*Travail à faire*:
**a)** Selon l'extrait sur le cinéma indépendant, pourquoi les films du site de VOD présenté valent-ils le coup d'être vus ? Répondez en une à trois phrases.
**b)** Dupliquez fidèlement, dans l'extrait sur le cinéma indépendant, le passage qui va de « Le CNC a fait » jusqu'à « de bonnes conditions. ».

*Texte extrait*:

  2. Un site de films indépendants en VOD, qui ne fait que du film indépendant et qui l’assume, c’est sur http://www.lovemyvod.fr.. Enjoy 🙂 Et pas mal de films français surtout des talents, des films de festivals, des films qui valent le coup d’être vus, car ils ont été produits avec amour de leur producteur, de leur réalisateur et de leurs acteurs

  3. Il faut quand même garder à l’esprit que quand un film a un budget riquiqui, c’est toute l’équipe qui travaille gratuitement. Le cinéma est-il métier, un gagne-pain, oui ou non ?
    Le CNC a fait un pas énorme sur les cachets des acteurs. Logiquement, cela va permettre à plus de films d’être financés. Il pourrait innover aussi dans les critères d’attribution, et ainsi les films qui osent auraient plus de chance de se faire dans de bonnes conditions.
    L’autre lame de fond, c’est la souscription (on appelle ça aussi crowdfunding). C’est une vraie chance de bousculer l’entre-soi du ciné, dont le milieu est quand même un poil plus aisé que la moyenne.

    1. Dans cette chronique en particulier, je m’intéresse plutôt à la question de la
      distribution une fois les films achevés, quels que soit leur mode de
      fabrication.

*Données fournies*:
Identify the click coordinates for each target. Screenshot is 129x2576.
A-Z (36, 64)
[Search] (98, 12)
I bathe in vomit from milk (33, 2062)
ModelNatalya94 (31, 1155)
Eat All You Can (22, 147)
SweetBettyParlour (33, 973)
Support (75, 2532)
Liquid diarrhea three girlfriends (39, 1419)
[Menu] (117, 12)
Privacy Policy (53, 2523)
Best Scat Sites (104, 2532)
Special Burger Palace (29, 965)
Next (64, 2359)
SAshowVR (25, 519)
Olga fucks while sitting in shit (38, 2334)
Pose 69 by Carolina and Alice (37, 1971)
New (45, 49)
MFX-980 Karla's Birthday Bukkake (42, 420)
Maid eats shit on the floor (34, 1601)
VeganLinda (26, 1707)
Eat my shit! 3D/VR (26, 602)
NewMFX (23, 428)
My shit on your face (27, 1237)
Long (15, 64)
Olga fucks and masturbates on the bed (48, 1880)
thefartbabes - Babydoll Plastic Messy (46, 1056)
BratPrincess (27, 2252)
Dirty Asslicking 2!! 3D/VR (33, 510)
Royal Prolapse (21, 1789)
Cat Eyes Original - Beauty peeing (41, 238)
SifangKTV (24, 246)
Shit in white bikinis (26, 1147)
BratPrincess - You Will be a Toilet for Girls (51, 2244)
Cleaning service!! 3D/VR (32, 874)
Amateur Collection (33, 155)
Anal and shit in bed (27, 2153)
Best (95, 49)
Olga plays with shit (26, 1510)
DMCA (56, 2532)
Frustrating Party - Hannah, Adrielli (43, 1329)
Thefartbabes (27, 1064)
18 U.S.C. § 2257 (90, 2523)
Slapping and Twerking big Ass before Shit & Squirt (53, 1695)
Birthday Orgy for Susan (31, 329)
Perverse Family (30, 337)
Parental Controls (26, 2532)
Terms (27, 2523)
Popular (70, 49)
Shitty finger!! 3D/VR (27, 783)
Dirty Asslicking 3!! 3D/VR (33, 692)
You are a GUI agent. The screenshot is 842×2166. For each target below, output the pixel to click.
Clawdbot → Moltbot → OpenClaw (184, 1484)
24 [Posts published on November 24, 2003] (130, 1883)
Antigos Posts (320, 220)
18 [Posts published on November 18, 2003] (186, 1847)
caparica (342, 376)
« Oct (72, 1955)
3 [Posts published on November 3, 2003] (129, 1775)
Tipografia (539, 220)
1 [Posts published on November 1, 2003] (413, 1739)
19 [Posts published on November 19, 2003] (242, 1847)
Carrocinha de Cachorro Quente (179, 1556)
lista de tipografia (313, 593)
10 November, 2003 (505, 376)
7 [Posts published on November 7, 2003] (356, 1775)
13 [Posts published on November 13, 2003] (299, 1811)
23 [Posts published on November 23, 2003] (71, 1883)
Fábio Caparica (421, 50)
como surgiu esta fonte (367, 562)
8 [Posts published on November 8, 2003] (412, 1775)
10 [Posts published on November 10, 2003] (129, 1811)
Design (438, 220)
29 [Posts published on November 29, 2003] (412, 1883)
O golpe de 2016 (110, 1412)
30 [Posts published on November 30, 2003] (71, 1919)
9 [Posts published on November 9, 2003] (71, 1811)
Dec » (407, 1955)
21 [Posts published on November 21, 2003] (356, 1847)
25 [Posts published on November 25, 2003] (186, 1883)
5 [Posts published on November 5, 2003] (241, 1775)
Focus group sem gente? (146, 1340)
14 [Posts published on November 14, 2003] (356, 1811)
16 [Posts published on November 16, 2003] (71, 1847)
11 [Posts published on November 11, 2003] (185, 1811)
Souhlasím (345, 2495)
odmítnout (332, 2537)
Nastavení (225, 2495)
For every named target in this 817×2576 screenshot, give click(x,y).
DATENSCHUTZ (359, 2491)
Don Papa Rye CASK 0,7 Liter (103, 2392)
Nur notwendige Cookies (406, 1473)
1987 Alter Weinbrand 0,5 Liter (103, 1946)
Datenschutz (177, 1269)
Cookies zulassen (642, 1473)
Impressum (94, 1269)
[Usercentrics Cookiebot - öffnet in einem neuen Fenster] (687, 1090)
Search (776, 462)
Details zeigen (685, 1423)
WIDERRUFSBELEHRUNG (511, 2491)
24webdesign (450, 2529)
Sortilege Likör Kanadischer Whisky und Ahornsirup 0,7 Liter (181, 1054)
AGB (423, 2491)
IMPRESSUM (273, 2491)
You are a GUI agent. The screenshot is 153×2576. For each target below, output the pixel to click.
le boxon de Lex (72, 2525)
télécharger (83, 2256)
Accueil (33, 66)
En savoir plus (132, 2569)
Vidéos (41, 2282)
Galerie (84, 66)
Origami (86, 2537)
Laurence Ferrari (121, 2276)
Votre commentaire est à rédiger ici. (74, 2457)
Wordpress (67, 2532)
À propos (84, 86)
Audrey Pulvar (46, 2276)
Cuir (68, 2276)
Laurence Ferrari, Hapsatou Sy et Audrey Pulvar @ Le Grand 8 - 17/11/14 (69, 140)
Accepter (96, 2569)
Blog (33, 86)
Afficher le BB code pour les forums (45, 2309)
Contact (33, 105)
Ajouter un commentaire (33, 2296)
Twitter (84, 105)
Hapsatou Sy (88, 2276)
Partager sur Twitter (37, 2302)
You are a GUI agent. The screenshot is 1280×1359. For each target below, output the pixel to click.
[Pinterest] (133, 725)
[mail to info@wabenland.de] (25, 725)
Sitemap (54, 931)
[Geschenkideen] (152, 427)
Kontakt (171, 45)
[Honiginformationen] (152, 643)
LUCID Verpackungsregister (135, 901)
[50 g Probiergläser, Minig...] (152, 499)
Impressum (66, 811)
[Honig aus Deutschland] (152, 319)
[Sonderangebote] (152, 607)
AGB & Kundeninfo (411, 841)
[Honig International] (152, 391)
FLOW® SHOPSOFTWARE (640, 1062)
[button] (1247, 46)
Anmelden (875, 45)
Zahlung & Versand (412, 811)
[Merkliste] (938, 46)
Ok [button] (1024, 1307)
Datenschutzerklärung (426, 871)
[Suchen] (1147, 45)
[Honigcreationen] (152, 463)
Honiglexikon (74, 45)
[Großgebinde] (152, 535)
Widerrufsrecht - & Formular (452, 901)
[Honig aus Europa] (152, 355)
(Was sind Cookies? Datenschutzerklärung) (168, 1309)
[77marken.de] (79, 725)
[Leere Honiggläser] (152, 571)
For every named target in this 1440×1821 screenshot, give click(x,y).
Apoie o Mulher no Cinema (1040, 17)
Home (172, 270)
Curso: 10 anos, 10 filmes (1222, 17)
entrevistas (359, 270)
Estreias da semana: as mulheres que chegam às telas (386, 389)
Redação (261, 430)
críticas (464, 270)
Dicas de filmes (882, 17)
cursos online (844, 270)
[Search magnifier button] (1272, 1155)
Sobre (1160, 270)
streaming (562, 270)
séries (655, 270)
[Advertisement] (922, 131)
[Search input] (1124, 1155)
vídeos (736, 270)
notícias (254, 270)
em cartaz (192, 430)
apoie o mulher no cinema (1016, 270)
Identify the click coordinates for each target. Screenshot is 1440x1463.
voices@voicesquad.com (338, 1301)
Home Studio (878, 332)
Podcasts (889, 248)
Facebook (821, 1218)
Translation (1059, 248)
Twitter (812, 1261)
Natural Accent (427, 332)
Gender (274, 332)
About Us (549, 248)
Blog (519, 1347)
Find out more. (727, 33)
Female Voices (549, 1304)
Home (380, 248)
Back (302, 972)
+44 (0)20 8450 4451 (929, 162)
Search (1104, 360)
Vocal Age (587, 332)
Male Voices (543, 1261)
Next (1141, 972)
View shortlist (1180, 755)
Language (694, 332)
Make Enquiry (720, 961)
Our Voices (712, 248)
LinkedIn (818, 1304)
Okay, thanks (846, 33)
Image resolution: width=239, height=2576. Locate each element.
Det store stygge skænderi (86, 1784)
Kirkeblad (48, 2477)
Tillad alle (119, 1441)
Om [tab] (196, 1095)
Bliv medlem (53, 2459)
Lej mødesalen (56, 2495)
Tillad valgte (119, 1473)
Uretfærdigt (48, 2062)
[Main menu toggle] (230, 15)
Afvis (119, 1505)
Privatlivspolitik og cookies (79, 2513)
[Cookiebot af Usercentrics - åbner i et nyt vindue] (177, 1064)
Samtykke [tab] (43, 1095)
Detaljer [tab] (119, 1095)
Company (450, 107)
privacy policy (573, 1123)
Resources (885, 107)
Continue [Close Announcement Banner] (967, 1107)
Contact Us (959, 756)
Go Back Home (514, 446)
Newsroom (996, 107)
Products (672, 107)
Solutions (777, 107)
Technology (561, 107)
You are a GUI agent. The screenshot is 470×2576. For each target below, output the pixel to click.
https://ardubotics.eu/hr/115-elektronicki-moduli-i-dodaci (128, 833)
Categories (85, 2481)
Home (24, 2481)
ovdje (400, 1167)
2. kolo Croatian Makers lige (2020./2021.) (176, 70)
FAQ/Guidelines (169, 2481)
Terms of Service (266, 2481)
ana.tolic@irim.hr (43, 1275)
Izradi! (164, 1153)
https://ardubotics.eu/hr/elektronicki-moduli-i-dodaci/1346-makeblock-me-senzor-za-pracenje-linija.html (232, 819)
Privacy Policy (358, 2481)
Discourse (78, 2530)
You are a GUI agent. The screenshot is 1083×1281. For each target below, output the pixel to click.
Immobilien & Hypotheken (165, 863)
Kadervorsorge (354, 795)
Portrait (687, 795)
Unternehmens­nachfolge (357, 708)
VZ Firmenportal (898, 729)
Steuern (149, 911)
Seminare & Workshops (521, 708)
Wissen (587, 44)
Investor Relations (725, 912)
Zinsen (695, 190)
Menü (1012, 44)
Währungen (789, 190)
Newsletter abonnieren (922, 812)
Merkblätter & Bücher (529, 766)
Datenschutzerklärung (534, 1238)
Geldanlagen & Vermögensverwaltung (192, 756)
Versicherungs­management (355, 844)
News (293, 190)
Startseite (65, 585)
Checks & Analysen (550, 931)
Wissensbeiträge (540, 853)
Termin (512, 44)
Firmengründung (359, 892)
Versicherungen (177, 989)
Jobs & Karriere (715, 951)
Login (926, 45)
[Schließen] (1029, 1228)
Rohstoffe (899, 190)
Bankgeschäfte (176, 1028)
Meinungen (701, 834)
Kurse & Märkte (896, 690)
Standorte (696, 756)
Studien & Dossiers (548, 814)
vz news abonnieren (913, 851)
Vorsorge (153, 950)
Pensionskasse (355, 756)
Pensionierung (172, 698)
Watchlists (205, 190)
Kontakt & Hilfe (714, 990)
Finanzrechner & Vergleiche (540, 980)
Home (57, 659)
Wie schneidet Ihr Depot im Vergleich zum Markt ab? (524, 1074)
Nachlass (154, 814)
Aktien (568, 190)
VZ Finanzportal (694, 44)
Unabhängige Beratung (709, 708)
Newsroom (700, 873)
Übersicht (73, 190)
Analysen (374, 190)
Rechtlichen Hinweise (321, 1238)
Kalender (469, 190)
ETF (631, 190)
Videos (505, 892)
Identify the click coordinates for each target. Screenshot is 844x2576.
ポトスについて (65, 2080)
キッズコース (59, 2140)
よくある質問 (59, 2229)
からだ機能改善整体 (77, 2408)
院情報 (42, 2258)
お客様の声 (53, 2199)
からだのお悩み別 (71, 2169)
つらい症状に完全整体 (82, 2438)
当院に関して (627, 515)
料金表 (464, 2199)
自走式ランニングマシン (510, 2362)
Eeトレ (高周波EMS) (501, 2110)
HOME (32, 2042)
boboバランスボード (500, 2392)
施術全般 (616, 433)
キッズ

*Vos réponses*:
**a)** Ils valent le coup d'être vus parce qu'ils ont été produits avec amour par leur producteur, leur réalisateur et leurs acteurs.

**b)**
Le CNC a fait un pas énorme sur les cachets des acteurs. Logiquement, cela va permettre à plus de films d’être financés. Il pourrait innover aussi dans les critères d’attribution, et ainsi les films qui osent auraient plus de chance de se faire dans de bonnes conditions.